1 The isogonal theorem
2 Perpendicularity
3 Fixed point
4 Bisector
5 Isogonal of the diagonal of a quadrilateral
6 Isogonals in trapezium
7 Isogonal of the bisector of the triangle
8 Definition of isogonal conjugate of a point
9 Three points
10 Second definition
11 Distance to the sides of the triangle
12 Sign of isogonally conjugate points
13 Circumcircle of pedal triangles
14 Common circumcircle of the pedal triangles as the sign of isogonally conjugate points
15 Circles
16 Problems
- 16.1 Olympiad

The isogonal theorem

Isogonal lines definition

Let a line $\ell$ and a point $O$ lying on $\ell$ be given. A pair of lines symmetric with respect to $\ell$ and containing the point $O$ be called isogonals with respect to the pair $(\ell,O).$

Sometimes it is convenient to take one pair of isogonals as the base one, for example, $OA$ and $OB$ are the base pair. Then we call the remaining pairs as isogonals with respect to the angle $\angle AOB.$

Projective transformation

It is known that the transformation that maps a point with coordinates $(x,y)$ into a point with coordinates $(\frac{1}{x}, \frac {y}{x}),$ is projective.
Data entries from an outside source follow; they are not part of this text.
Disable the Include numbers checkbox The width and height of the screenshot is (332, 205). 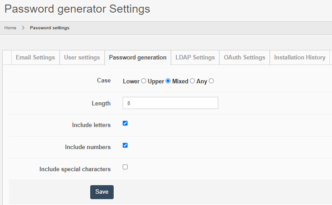125,145
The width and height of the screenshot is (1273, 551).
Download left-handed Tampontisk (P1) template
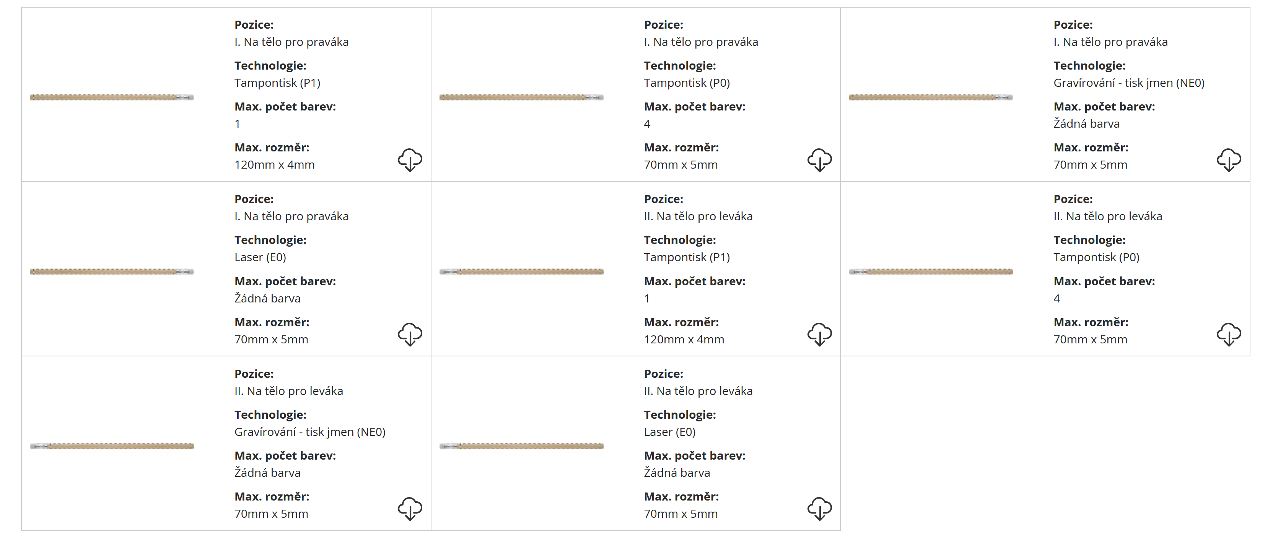[x=819, y=334]
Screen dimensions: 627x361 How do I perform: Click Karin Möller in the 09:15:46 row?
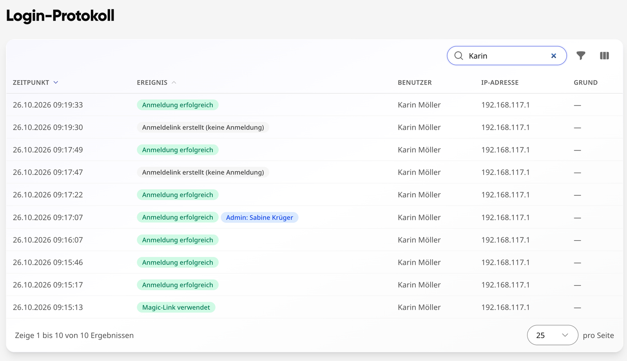point(419,262)
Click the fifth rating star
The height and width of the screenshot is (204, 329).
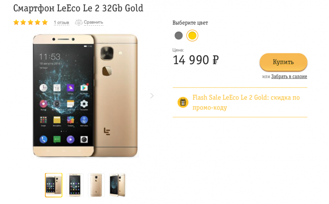(x=45, y=22)
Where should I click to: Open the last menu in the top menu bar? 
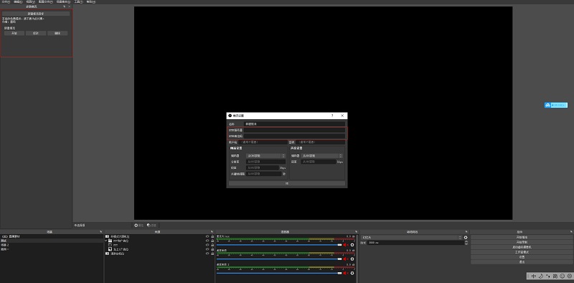(x=91, y=2)
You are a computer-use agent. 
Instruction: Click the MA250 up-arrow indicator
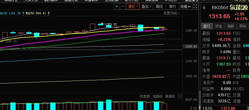click(x=49, y=13)
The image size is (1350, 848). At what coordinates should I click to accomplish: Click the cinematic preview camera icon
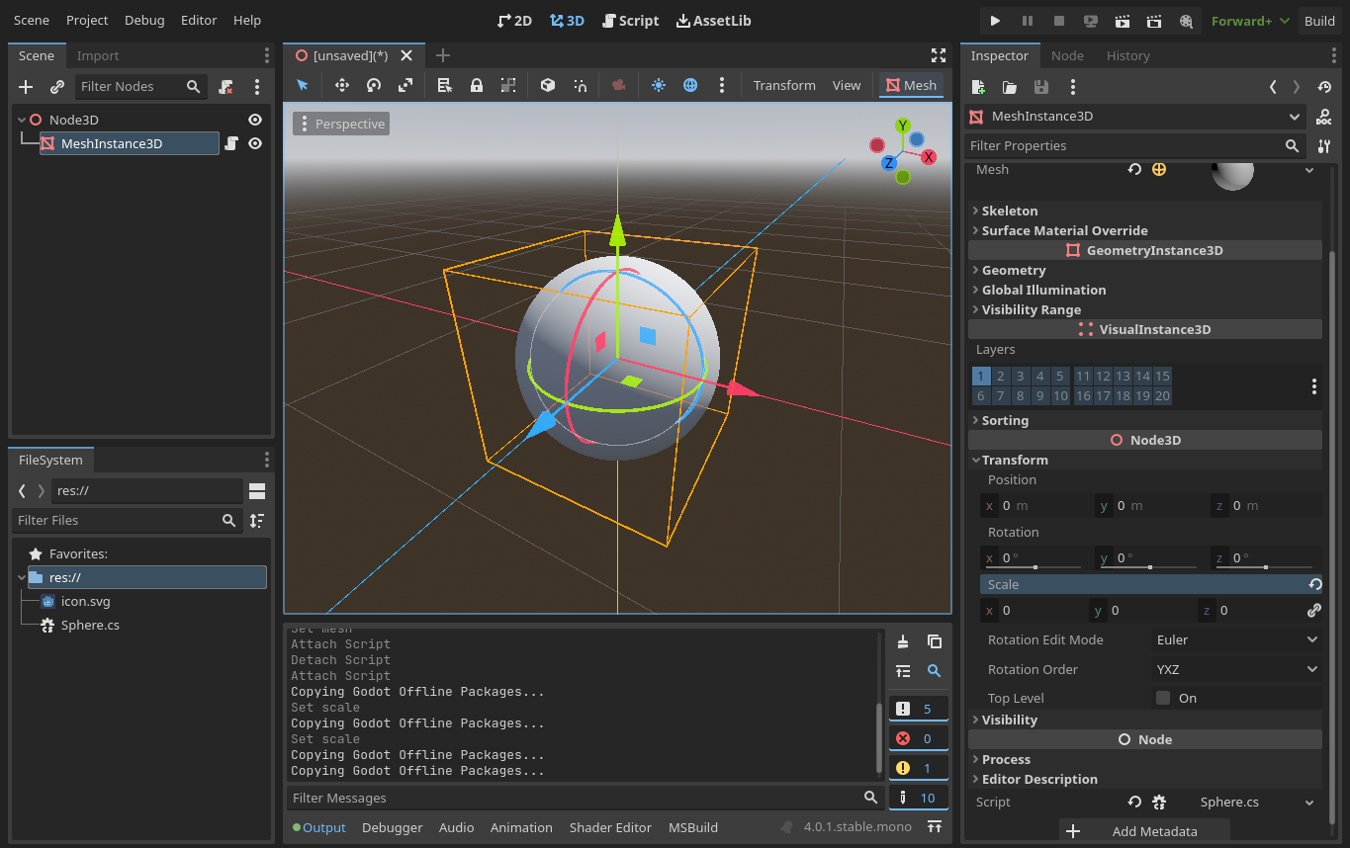[x=618, y=85]
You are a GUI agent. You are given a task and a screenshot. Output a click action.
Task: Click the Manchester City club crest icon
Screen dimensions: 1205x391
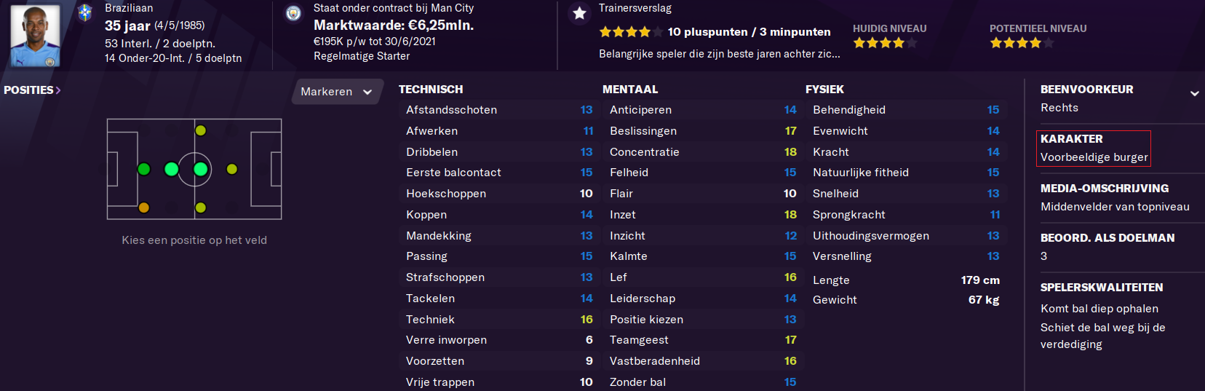tap(293, 14)
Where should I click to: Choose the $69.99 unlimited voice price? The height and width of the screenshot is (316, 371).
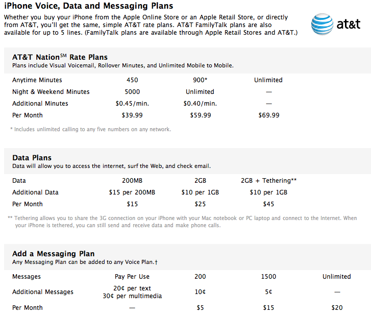[268, 115]
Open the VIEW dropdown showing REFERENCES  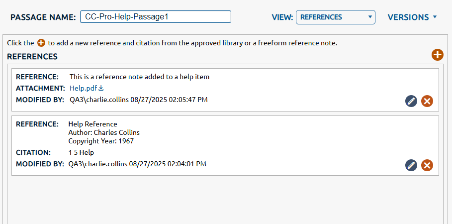point(335,17)
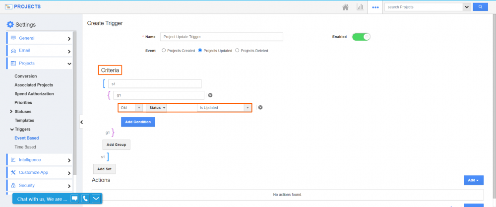Toggle the Enabled switch

pos(361,37)
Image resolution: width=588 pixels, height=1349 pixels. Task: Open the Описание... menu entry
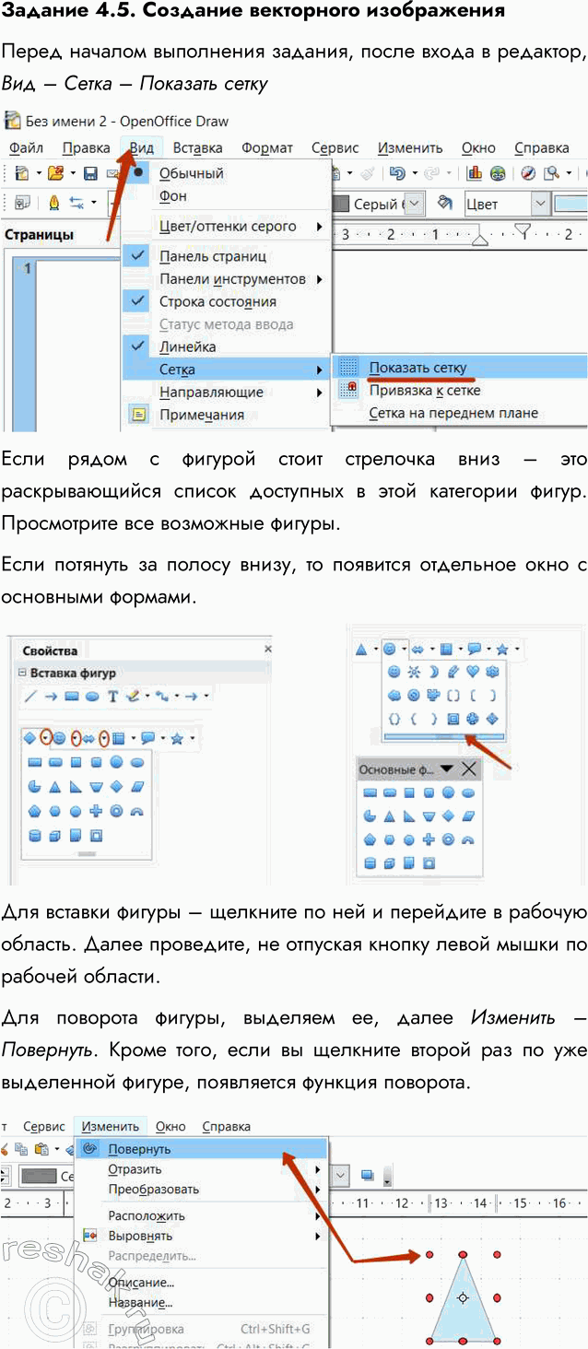pyautogui.click(x=140, y=1283)
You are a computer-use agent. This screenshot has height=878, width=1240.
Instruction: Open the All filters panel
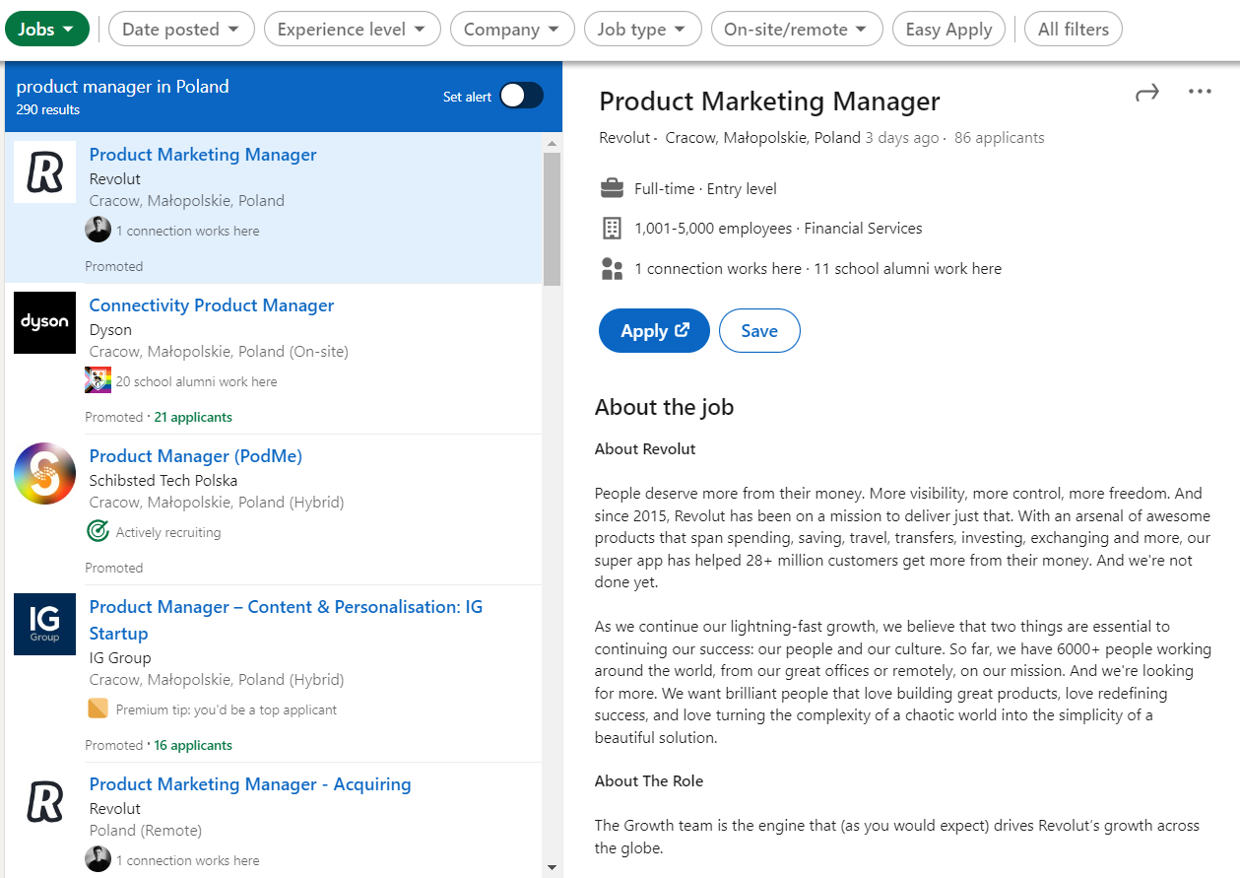click(x=1073, y=30)
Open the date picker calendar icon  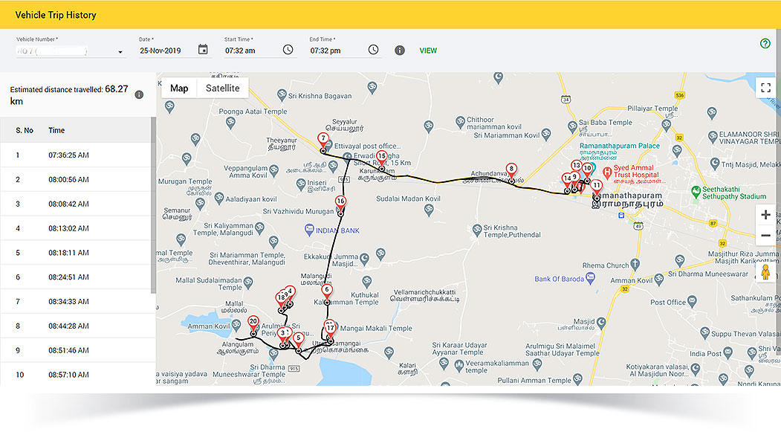(203, 50)
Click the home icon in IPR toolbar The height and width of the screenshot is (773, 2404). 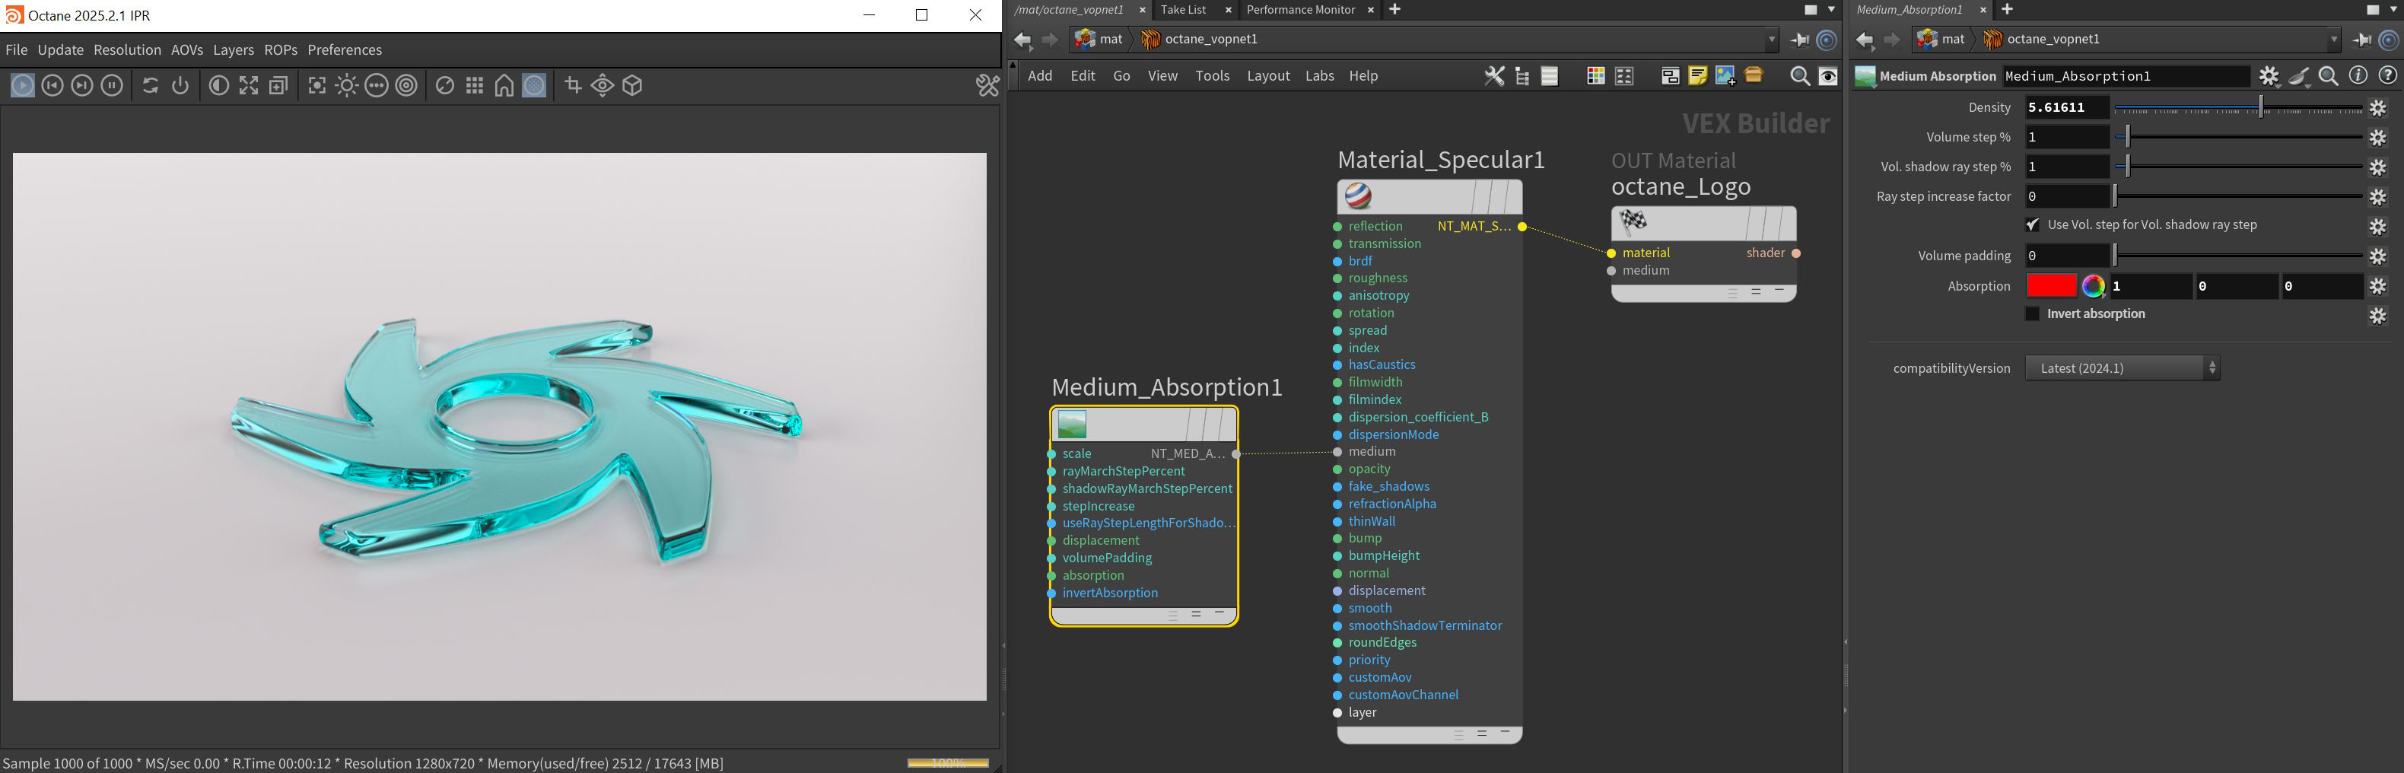click(x=504, y=86)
If the abscissa axis coincides with the line $\ell$ and the origin coincides with the point $O,$ then the isogonals define the equations $y = \pm kx,$ and the lines $(\frac{1}{x}, \pm k)$ symmetrical with respect to the line $\ell$ become their images.

It is clear that, under the reverse transformation (also projective), such pairs of lines become isogonals, and the points equidistant from $\ell$ lie on the isogonals.

The isogonal theorem

Let two pairs of isogonals $OX – OX'$ and $OY – OY'$ be given. Let lines $XY$ and $X'Y'$ intersect at point $Z.$ Let lines $X'Y$ and $XY'$ intersect at point $Z'.$ Prove that $OZ$ and $OZ'$ are the isogonals with respect to the pair $(\ell,O).$

Proof

Let us perform a projective transformation of the plane that maps the point $O$ into a point at infinity and the line $\ell$ maps to itself. In this case, the isogonals turn into a pair of straight lines parallel to $\ell$ and equidistant from $\ell.$

The reverse (also projective) transformation maps the points equidistant from $\ell$ onto isogonals.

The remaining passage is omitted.